Я говорил о денди. Не следует путать его с теми, кто в его поведении, взятом как образец для подражания, видит отражение собственной высокомерной души, собственного бунта. Я понимаю, чем денди привлекает Бодлера. Бодлер идет в противоположном направлении. Этот драматург — сама драма. Он и драма, и театр, и актеры, и публика, и красный занавес, и люстра. А какой-нибудь Браммель{79} — напротив, идеальный партнер для трагической
Когда короли выставляют за дверь поэтов, поэты от этого только выигрывают. Когда король Англии выгоняет Браммеля, Браммель погибает.
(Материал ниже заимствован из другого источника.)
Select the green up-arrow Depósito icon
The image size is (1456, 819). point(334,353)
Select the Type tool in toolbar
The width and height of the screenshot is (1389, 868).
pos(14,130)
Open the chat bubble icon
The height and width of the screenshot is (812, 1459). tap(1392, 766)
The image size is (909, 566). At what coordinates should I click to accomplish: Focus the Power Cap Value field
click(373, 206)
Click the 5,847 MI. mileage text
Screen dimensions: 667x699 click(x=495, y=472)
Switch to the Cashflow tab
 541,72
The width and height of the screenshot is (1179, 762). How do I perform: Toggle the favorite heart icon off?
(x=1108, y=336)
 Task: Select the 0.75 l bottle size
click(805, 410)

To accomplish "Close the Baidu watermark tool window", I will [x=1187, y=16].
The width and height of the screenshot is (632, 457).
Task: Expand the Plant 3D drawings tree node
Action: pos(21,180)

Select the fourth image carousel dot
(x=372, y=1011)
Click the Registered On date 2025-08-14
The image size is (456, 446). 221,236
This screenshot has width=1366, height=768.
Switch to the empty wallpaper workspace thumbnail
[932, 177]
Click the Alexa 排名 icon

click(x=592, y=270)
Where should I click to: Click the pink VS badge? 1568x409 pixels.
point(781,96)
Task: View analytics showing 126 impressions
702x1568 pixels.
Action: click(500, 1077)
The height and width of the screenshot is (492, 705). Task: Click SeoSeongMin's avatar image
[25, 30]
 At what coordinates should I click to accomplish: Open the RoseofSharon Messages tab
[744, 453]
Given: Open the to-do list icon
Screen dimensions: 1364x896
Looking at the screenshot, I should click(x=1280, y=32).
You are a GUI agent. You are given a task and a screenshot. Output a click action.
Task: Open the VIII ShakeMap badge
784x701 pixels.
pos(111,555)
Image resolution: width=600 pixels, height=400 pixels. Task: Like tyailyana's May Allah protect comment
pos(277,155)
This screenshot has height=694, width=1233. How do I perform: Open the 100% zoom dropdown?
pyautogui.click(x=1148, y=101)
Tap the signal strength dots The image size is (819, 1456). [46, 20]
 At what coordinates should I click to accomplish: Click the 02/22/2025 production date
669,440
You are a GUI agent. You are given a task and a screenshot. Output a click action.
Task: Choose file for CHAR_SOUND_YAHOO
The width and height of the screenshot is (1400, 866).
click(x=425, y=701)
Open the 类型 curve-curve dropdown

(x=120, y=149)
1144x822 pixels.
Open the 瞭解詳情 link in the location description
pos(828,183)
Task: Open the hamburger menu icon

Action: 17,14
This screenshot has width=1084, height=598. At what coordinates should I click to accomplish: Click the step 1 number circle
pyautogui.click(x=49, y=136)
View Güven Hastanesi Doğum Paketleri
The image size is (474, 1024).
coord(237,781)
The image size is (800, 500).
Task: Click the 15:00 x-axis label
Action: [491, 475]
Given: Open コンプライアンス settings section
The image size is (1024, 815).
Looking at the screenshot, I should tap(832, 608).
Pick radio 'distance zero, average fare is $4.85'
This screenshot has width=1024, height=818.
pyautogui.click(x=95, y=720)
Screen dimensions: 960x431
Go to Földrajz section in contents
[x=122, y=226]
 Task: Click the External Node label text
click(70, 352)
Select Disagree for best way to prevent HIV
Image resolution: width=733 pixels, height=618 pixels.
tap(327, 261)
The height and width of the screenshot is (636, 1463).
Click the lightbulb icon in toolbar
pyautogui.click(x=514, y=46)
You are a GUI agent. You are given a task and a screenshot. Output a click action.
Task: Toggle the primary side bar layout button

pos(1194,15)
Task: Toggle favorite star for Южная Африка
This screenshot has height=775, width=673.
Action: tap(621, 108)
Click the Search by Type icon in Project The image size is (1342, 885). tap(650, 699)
Наша эпоха серьезно больна. Она придумала «бегство». Ужасы, которые переживают жертвы военного легкомыслия, немного ее отвлекают. Она накачивается этим наркотиком через свои газеты и даже в атомной бомбе находит своеобразный жюльверновский лиризм — но все это до того момента, пока какой-нибудь шутник не одурачит ее выступлениями по радио Орсон Уэллс сулит пришествие марсиан{80}. Французское радио — падение болида. И вот уже наши блестящие полководцы готовы интеллектуальное бегство заменить физическим. Они берут ноги в руки и пускаются наутек. Они близки к обмороку. Им кажется, будто они на краю гибели. Они взывают о помощи. В конце концов правительство тоже начинает беспокоиться и запрещает выпускать фантазии в эфир. Все ждут, что поэзия умиротворит их и уведет подальше от чудовищной реальности. Так они думают, и это берут на вооружение бесчисленные журналы, в которых даже самая мизерная реклама приоткрывает дверь для вымысла.
Поэт был одинок в промышленном мире. Теперь он одинок в мире поэтическом. Благодаря этому миру, так же хорошо оснащенному для «бегств», как для зимних видов спорта (у него есть театры, кино, дорогие магазины), поэт вновь обретает свою невидимость.
О Пале-Руаяле
Беспорядок, с которым я не устаю бороться восстанавливается вокруг меня по кусочкам, неуловимо. Возможно моя внутренняя и внешняя организация — души, волос, зубов — сразу во все стороны — не ограничивается только моими физическими рамками и продолжается далеко за пределами моей оболочки, моего виденья.
Эта оболочка так тесно слита с нашим естеством, что страдает от наших невзгод и больна нашими болезнями. Моя болезнь, перед которой медицина бессильна, передается бумаге и другим вещам в моей комнате, приводит их в замешательство и сообщает беспорядочно разбросанным предметам диковинные позы, свидетельствующие о бессоннице и физических страданиях.
Эти страдания подобны стигматам и связаны с некоторыми моментами моей работы. То «Красавица и Чудовище» уязвит меня там где по фильму я был вынужден мучить актера звериной шкурой и клеем; то стрела, пущенная из лука в того же актера, обернется разящими стрелами ослепляющих меня прожекторов; а то еще начинаю переделывать сценарий «Крови поэта» — и правую мою руку поражает нестерпимый приступ. Сегодня ночью, не зная, куда деваться от этого приступа, я стал изо всех сил трясти рукой и вдруг осознал, что именно так делает в фильме поэт, когда пытается стряхнуть с себя рану, оказывающуюся ртом.
Я ложусь в кровать, но и она страдает от складок и бугров, потому что я верчусь на ней ночь напролет и всю ее сбиваю.